U.S. Senator (D-NY) and former first lady Hillary Clinton addresses the first graduating class of CUNY Honors College.

With the rise of the women’s liberation movement in the 1960’s, women demanded a political voice. Two of those voices belonged to Shirley Chisholm and Bella Abzug. Chisholm was elected Congresswoman from Brooklyn in 1969 under the slogan “unbought and unbossed.” She was the first African-American woman elected to Congress. A tireless activist for civil and women’s rights, Chisholm co-founded the National Organization for Women and even ran for the presidency in 1972.

Bella Abzug, an outspoken rabble-rouser from the Bronx, identifiable by her big hats, was a Civil rights lawyer and peace activist before running for Congress in 1970. Her six years as a representative demonstrated her dedication to social justice issues, and she co-authored additions to the Freedom of Information Act and the Right to Privacy Act (1974).

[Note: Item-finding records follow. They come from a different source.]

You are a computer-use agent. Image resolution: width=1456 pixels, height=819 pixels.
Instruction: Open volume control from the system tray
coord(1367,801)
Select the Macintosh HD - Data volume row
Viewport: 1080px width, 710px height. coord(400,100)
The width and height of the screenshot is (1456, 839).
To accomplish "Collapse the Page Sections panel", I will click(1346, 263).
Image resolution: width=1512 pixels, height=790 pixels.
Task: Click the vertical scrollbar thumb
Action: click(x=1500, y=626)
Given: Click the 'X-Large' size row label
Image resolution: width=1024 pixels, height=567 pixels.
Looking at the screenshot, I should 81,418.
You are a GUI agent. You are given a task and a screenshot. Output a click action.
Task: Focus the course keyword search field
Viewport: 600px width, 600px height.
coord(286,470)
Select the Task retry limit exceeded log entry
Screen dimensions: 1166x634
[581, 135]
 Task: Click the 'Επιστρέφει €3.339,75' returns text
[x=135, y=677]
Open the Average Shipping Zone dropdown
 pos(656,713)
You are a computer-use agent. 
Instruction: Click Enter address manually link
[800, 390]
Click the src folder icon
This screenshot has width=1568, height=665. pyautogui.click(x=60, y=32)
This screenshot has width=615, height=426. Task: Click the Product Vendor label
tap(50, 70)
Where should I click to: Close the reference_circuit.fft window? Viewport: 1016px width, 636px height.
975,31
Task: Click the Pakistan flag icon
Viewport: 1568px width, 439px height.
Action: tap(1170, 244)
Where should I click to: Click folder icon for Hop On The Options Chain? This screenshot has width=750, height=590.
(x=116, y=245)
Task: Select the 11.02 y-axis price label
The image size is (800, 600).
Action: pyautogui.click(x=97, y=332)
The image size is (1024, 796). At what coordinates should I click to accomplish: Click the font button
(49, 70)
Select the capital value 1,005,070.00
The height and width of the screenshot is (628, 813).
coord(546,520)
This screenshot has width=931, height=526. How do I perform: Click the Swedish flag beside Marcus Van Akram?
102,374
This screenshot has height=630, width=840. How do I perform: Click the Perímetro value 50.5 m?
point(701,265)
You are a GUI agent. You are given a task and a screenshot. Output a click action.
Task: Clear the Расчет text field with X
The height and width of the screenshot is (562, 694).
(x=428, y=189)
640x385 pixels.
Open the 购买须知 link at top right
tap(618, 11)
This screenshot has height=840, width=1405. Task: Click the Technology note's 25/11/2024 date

Throughout the next three decades, women steadily made inroads to political power. However, the most significant year for women in politics was 1992, when as many as 60 million women voted, and their impact was felt. After the ballots were counted, 24 new women had been elected to the House of Representatives along with five new female senators, the largest increase of women political leaders in American history.

Christine Todd Whitman served as New Jersey’s first female governor before becoming Administrator of the Environmental Protection Agency in 2001.

Women now began to find their political footing. Christine Todd Whitman served as New Jersey’s first and only woman governor from 1994 to 2001, and Republican Senator Elizabeth Dole of North Carolina made a serious bid for the 2000 presidential election. Former first lady Hillary Rodham Clinton won a seat in the Senate representing New York State. Today, 68 women including Tammy Baldwin of Wisconsin, Nydia Velazquez of New York, Marilyn Musgrave of Colorado, and Mary Bono of California serve in the House of Representatives. Fourteen women are in the Senate, including Barbara Boxer and Dianne Feinstein from California, Olympia J. Snowe and Susan Collins of Maine, and Kay Bailey Hutchison of Texas.

U.S. Sen. Barbara Boxer, (D-CA), center, is flanked by fellow women senators from far left, Debbie Stabenow (D-MI); Mary Landrieu (D-LA); Barbara Mikulski (D-MD); Boxer; Dianne Feinstein (D-CA); and Patty Murray (D-WA); as they hold hands during a fund-raiser for Boxer's re-election campaign Wednesday, April 23, 2003, in San Francisco.